El farinato es un embutido típico y único de Ciudad Rodrigo. Tan identificado está con este histórico pueblo de Salamanca que el gentilicio coloquial que se utiliza para sus habitantes es el de farinato o farinata.

Cómo se elabora el embutido típico de Ciudad Rodrigo

El farinato se elabora de forma tradicional en las matanzas y también industrialmente para su comercialización.

La manteca del cerdo se disuelve al calor y se le añade miga de pan, cebolla, pimentón, comino, anís en grano, sal y aguardiente. Cuando la mezcla se solidifica al enfriarse, se embucha en tripa natural o artificial.

Existe alguna alternativa para su elaboración en los diferentes pueblos de la comarca, pero es mínima y se limita a la cantidad o tipo de especia.

Nunca falta el comino, ingrediente esencial en la Cocina Charra.

Huevos con farinato

Tradicionalmente el farinato se come troceado y frito en aceite, acompañado de huevos fritos que se pueden o no romper y mezclar en el plato. También rehogado en la sartén y revuelto con huevos batidos. Pero existen miles de recetas que han acercado este producto mirobrigense a la cocina más imaginativa y exquisita.

Y otros miles de ellas que pueden elaborarse en casa sin ninguna complicación.

Croquetas de farinato y crema de queso

Elaborada la masa para croquetas de la forma habitual, se le añade en los últimos momentos de cocción, farinato crudo para que se ligue a ella. La cantidad debe ser pequeña para darle solo un toque suave. El truco está en que la masa quede solo ligeramente de color anaranjado.

Se pasa la masa a un molde plano para enfriar y antes de preparar las bolitas para croquetas, se deja caer sobre la superficie un hilo de queso fuerte en crema, principalmente de oveja, formando círculos concéntricos.

De manera que al elaborar las croquetas cada una lleve en su interior un hilillo de queso que potenciará el sabor de forma sorprendente.

Nidos de farinato

Se moldea una oblea de masa para empanadillas (casera o industrial) en forma de cesta abierta. En crudo se le añade una rodaja gruesa de farinato sin cocinar y sin tripa.

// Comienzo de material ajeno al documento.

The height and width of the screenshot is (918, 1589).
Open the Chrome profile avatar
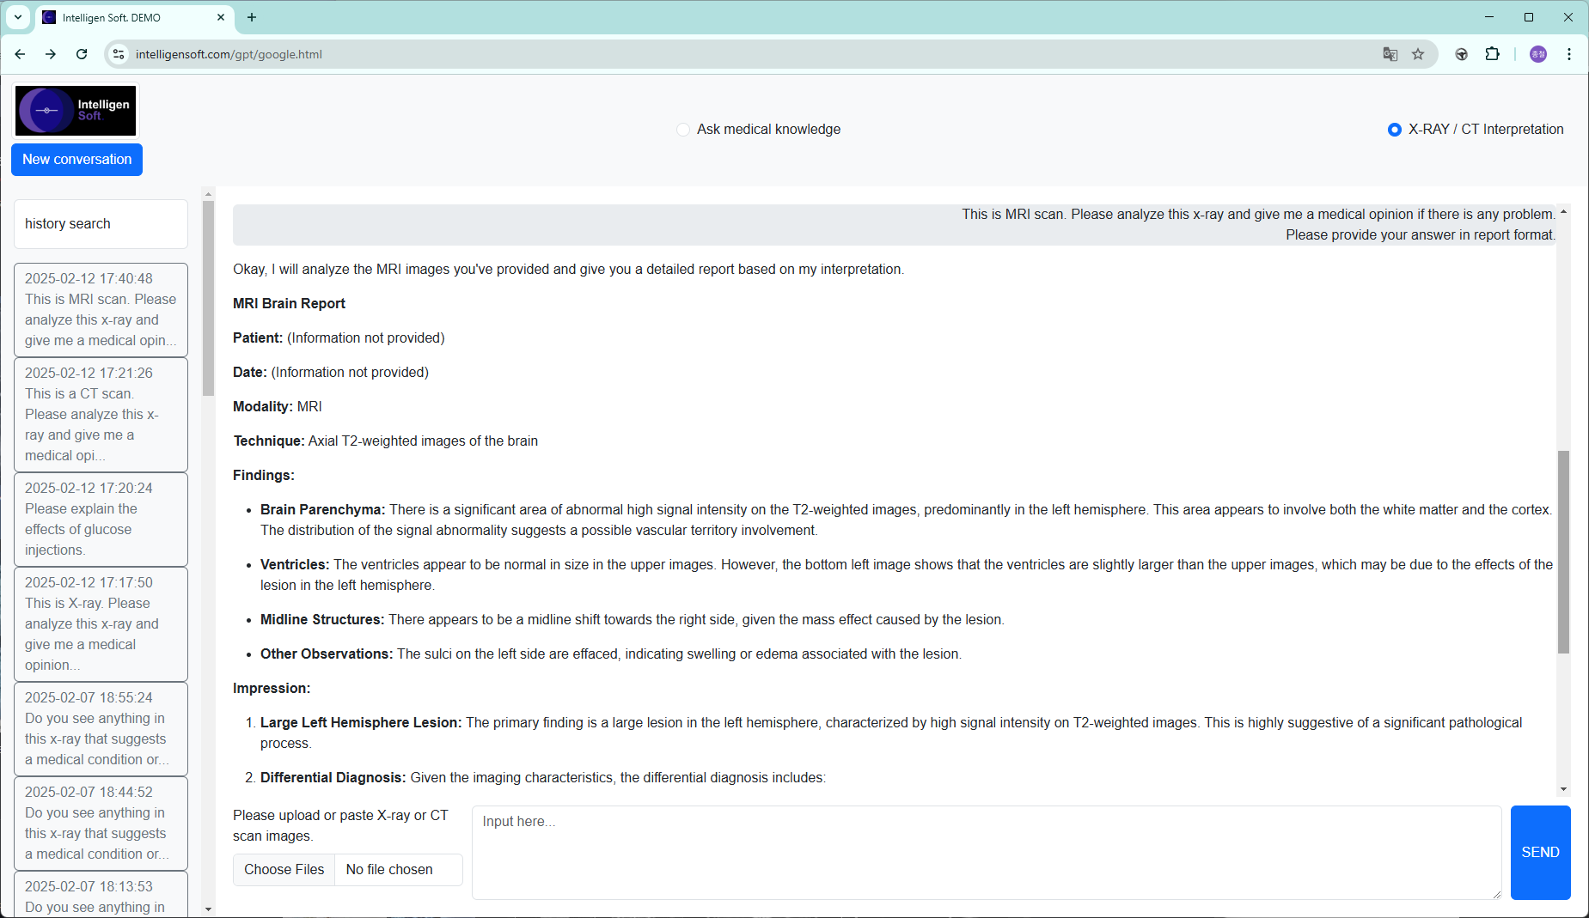[x=1538, y=54]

También en crudo, se pone encima de la cesta ya rellena un huevo de codorniz dispuesto para freír.

En abundante aceite muy caliente se fríe la cesta ya preparada apenas el tiempo de que se dore la oblea y se fría el huevo, y se sirve templado.

Tostadas de farinato

Sobre cuadrados de pan de molde que se han untado ligeramente con aceite de oliva por la parte que se pone en contacto con sartén, se pone un poco de farinato crudo desmigado.

Se deja hacer la tostada. Mientras el pan se dora por una de sus partes en la otra, el farinato se irá calentando y soltando ligeramente su grasa.

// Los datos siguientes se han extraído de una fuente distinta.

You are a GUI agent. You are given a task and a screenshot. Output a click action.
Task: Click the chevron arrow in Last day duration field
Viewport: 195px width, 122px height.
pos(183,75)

Cuando estén en su punto se emplatan para servir y se completan con una fina capa de cebolla caramelizada con azúcar, dispuesta encima del embutido.

Añadir pimienta molida a gusto.

Trucos para que el farinato resulte más ligero

Cuando se va a tomar solo o acompañado de huevos fritos, es conveniente asar el farinato en lugar de freirlo en aceite. Para ello se aplasta la porción que va a colocarse en la sartén con las manos. Así se cocinará mejor por dentro, puede incluso pasarse un poco por harina previamente para que no se deshaga al cocinar.

Si lo vamos a tomar como ingrediente de un plato más elaborado, eliminaremos parte de su grasa, introduciéndolo 30 seg. en el microondas y secándolo después con papel absorvente para que pierda pesadez luego en la digestión.

Estos son algunos apuntes para que los amantes de este producto puedan sorprender con platos diferentes del mismo en casa, de forma rápida y fácil. Pero los grandes cocineros de Ciudad Rodrigo y de la provincia de Salamanca, elaboran platos de alta cocina que han encumbrado el farinato a la cima de las mejores cocinas nacionales.